My fondest recollections of Mayorga are mostly outside of the ring because he is one of the best ever at bravado and boldly making predictions that couldn’t possibly come true but there are one or two in the ring that make me appreciate him on a certain level.  One, I just have to give him props for landing a couple of wild right hands upside Forrest’s noggin at the peak of his powers.  There wasn’t a person in the vicinity of that ring that had the foggiest idea that Mayorga would blast Forrest out of there but he did so in emphatic fashion.  I wasn’t necessarily impressed with him as a fighter but I was impressed with the fight.  Two, this is going to sound cruel but the memory of Mayorga tasting canvas in the first round against De La Hoya after all of the literal trash he directed at the Golden Boy leading up to the fight was quite satisfying.  There is just something primal about relishing when the bully gets his comeuppance and seeing that left hook plant Mayorga on his backside still brings a devilish grin to my face.
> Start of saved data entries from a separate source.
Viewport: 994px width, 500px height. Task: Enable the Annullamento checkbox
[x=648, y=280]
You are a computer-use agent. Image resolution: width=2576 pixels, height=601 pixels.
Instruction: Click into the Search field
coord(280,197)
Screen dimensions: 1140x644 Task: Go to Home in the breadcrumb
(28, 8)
I don’t look for this fight to be epic or even top fifty in the history of the 154-pound division.  However, because of the battles and some of the big wins he has notched and perhaps even the era in which he fought, Mosley will have a reasonably high place in the annals of boxing.  I would even venture to say he might be a top ten to fifteen all-time welter/super welterweight.  For Mayorga, he will be remembered more as a character outside of the ring than for what he accomplished inside of it.  Can you say Donny Lalonde?
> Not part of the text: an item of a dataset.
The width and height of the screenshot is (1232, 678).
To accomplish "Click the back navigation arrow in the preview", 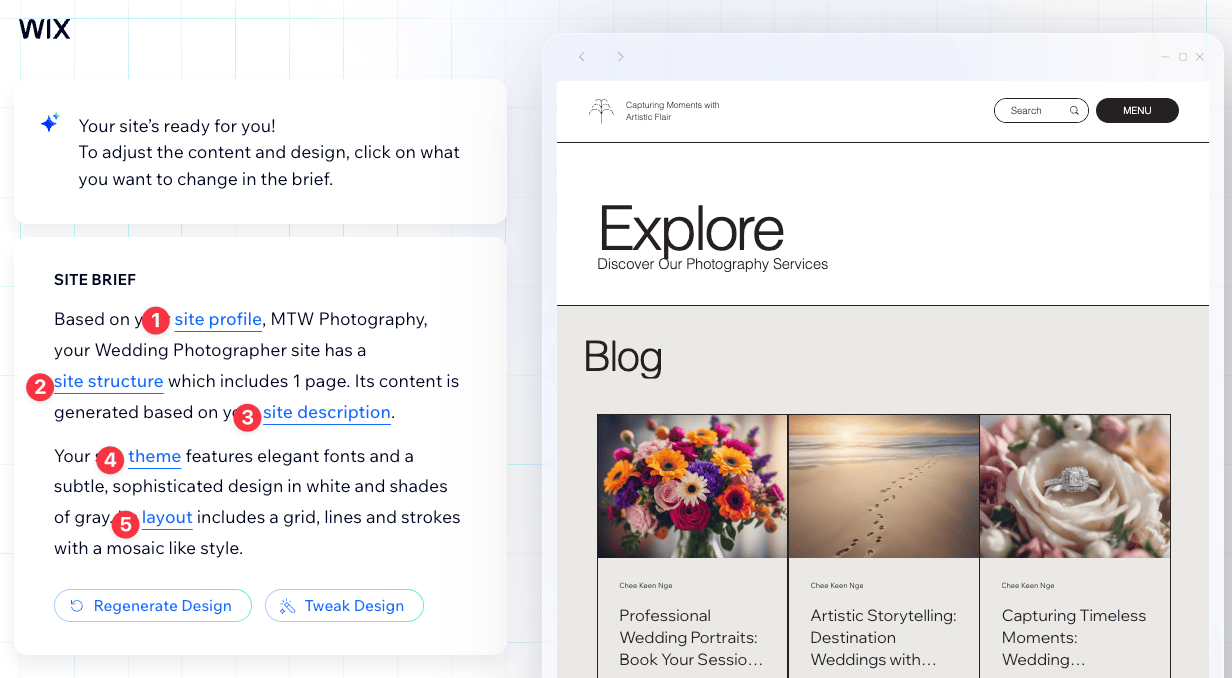I will point(582,57).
On Saturday, Mosley will take a considerable advantage into the ring in both talent and professionalism and should better El Matador in every sense of the word.  Conventional wisdom says that Mosley should reduce Mayorga to the awkward pugilist we’ve seen in the majority of his latest fights and should out land him, out point him, and ultimately outclass him ala De La Hoya, Spinks, Trinidad, etc.  So, to all the alcohol guzzling, cigarette smoking Nicaraugans, enjoy the last swing of the cape for the infamous El Matador.